This cake may well be the best cake I have made in weeks…months…possibly even all year! I know that’s an incredibly bold statement, but eat a slice of this cake and you’ll see where I’m coming from. It’s moist, slightly sticky, sweet and jam packed full of flavour. It’s fruity, a little nutty and filled with a luxuriously creamy maple mascarpone frosting.
Parsnips in a cake may sound like an odd idea, but they are sweeter than carrots and they often make an appearance in baked goods. Just as with carrot cake, you don’t take a bite of this cake and think ‘parsnips’ they are there to add a natural sweetness and incredible moist texture. Apple and orange also lend their juicy sweetness and it’s actually the flavour of the orange and spices that hit you first, before all the other flavours and textures pop up. The mascarpone frosting is only slightly sweetened with the maple syrup, retaining a lot of its cooling creamy smoothness which leaves a wonderful rich and decadent feeling in your mouth that has you clamoring for another bite.
The texture of the sponge is moist and slightly dense, but in a gorgeous sticky fruity way. You can see from the slices that this doesn’t prevent it from being a light, springy cake. It needs that little bit of substance to support and balance the combination of flavours.
I made this cake for my mum’s birthday last week. I actually found this recipe a year ago, just after her last birthday, and have been sitting on it for a year, waiting for parsnips to come back into season and for her birthday to roll round again. It was definitely worth the wait and due to its moist texture, a simple flour substitution was all that was required to make it gluten free.
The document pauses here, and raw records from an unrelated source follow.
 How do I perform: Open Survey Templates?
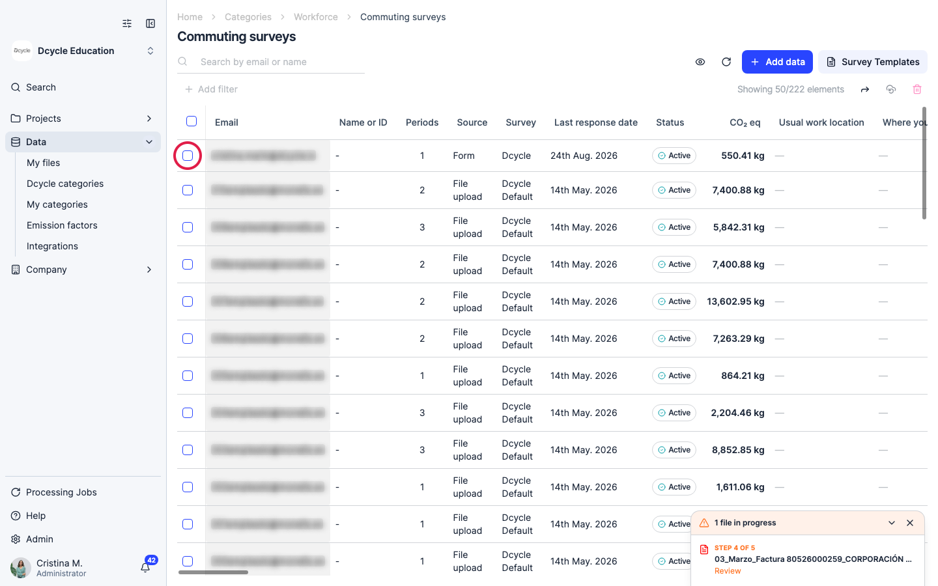pyautogui.click(x=873, y=62)
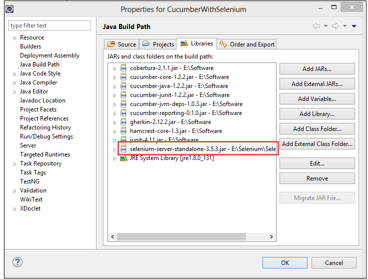Click the OK button
Image resolution: width=368 pixels, height=279 pixels.
[x=285, y=263]
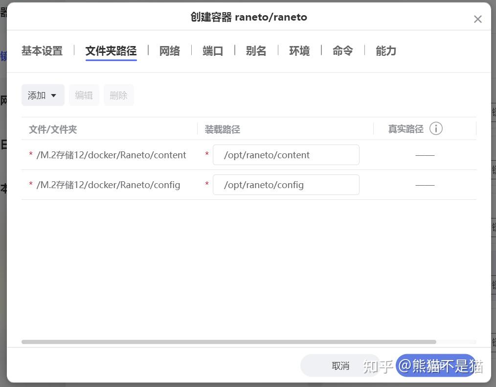This screenshot has height=387, width=496.
Task: Switch to the 网络 tab
Action: pos(169,50)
Best cake ever!
Parsnip, Apple & Orange Pecan Cake with Maple Mascarpone Frosting (GF)
(Recipe adapted from BBC Good Food)
Ingredients
175g butter
200g light soft brown sugar
100g golden syrup
3 eggs
250g Doves gluten free self raising flour (or regular flour)
2tsp gluten free baking powder
2tsp mixed spice
250g parsnips (about 2 large)
125g eating apple (I used Cox)
50g pecan nuts
Zest and juice 1 orange
Maple Mascarpone Frosting
250g mascarpone cheese
2tbsp maple syrup
3-4tbsp milk
For the Cake
Heat oven to 180C. Grease and line two 8inch/20cm sandwich tins.
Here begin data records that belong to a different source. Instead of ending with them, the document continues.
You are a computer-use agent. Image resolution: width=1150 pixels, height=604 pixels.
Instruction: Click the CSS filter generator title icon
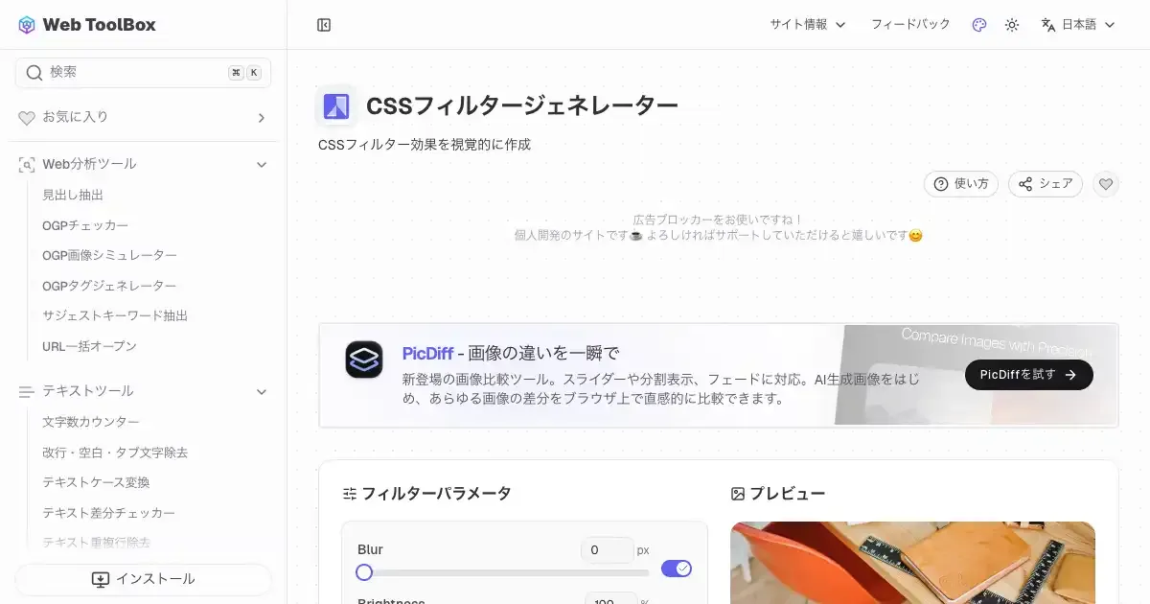335,105
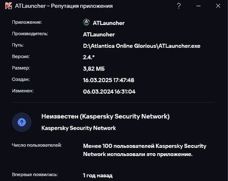The width and height of the screenshot is (228, 181).
Task: Click the Kaspersky logo in title bar
Action: point(8,6)
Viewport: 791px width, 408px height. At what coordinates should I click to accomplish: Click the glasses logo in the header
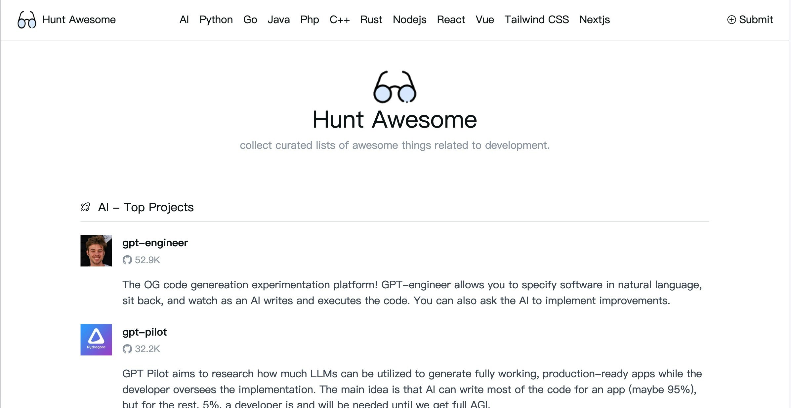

Melt the butter, sugar and golden syrup together in a large pan over low heat, stirring occasionally until the sugar has dissolved. Set aside to cool for 10 minutes.
Meanwhile, Peel the parsnips and coarsely grate them along with the apple (you can leave the skin on but remove the core). Roughly chop the pecans and finely grate the zest from the orange.
Using a large spatula, whisk the eggs into the melted sugar mixture, then stir in the flour, baking powder and mixed spice. Add the parsnip, apple, pecans and orange zest. Squeeze in the juice from the zested orange and mix well.
Divide the batter between the tins (it will be quite full) and bake for 25-30 minutes until golden brown and the tops spring back when pressed lightly.
Allow to cool in the tins for 10 minutes before turning out onto wire racks to cool completely.
For the Frosting
Place the mascarpone in a bowl and leave for 15 minutes to warm to room temperature.
Add the maple syrup and beat together until well incorporated. Add enough milk so that you achieve a thick, yet spreadable consistency.
Place one cake layer on a serving plate and place spoonfuls of the frosting over the surface. Use a knife to spread the frosting out into an even layer, right to the edges of the cake.
Top with the second cake layer and dust the top lightly with icing sugar.
Serve in generous slices. The cake becomes even moister and stickier the following day.